Un fait inédit pour un parti islamiste. Cette nouvelle donne a plongé la mouvance islamiste, celle affiliée à la confrérie des Frères musulmans, comme l'attestent les critiques acerbes du MSP en Algérie ou du mouvement Enahda en Tunisie. Ces deux derniers partis, appartenant eux aussi à la mouvance des Frères musulmans, n'ont certes pas attaqué directement le PJD, mais ont dénoncé cette normalisation avec des termes très crus. Les relations entre ces partis, qui étaient au beau fixe avant cette normalisation, ont subi du coup les conséquences de cette action politique largement dénoncée au niveau populaire au Maroc. En tout cas la crise chez la famille des Frères musulmans est visible. Pour preuve de cette tournure politique il n'y a qu'à voir la récente sortie politique du leader du parti Enahda en Tunisie. Rached Ghanouchi avait en effet invité son pays, la Libye et l'Algérie à ouvrir leurs frontières et instaurer une monnaie unique en vue de consolider leurs liens de fraternité. Le leader d'Enahda a exclu ainsi le Maroc de cette proposition a cause, dit-on, de la normalisation avec Israël. Cette proposition n'a pas été du goût des Marocains et des responsables du PJD l'ont critiqué.

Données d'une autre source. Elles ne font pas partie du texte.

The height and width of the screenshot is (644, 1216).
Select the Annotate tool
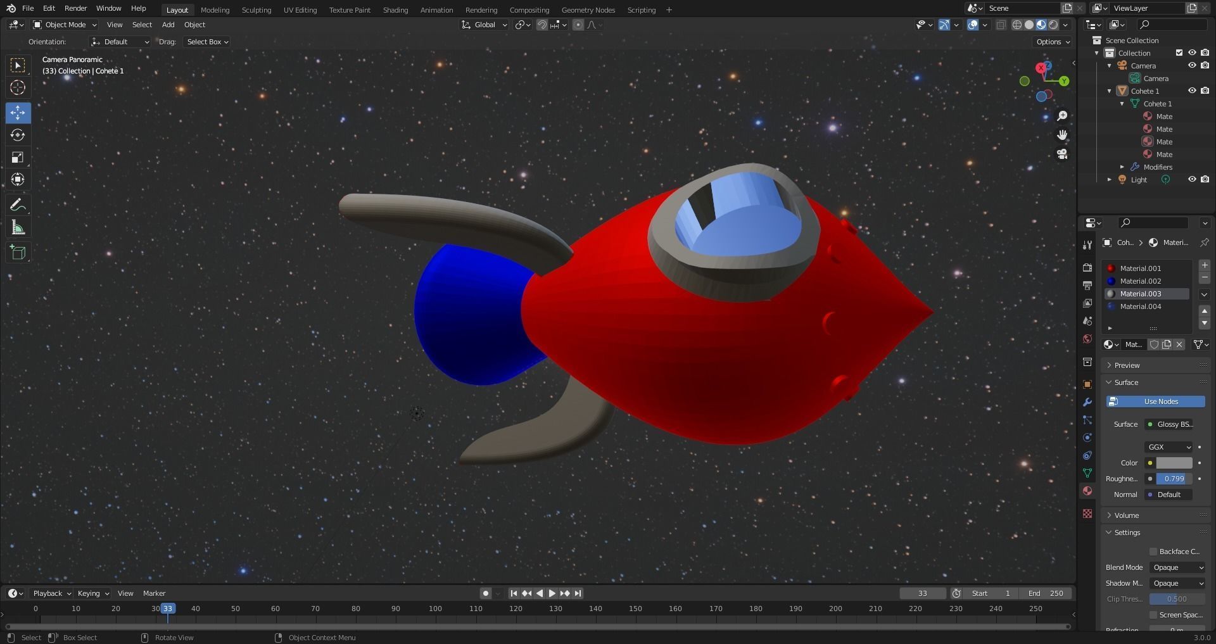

Comme c'est le cas d'Abdelaziz Aftani qui a indiqué que "Ghanouchi est sous la pression des événements difficiles qui secouent la Tunisie et ces déclarations sont inopportunes".Mais en Algérie les déclarations de Rached Ghanouchi ont été défendues et soutenues. e chef de file du MSP, Abderazak Makri, a clairement indiqué que son parti soutient le leader tunisien. Dans une conférence de presse, tenue hier, Makri a appelé à l'exclusion du Maroc de l'UMA en précisant que "le Maroc a introduit Israël dans la région et on ne peut lui faire confiance". C'est dire que la crise est une évidence et elle risque même de connaître d'autres développements.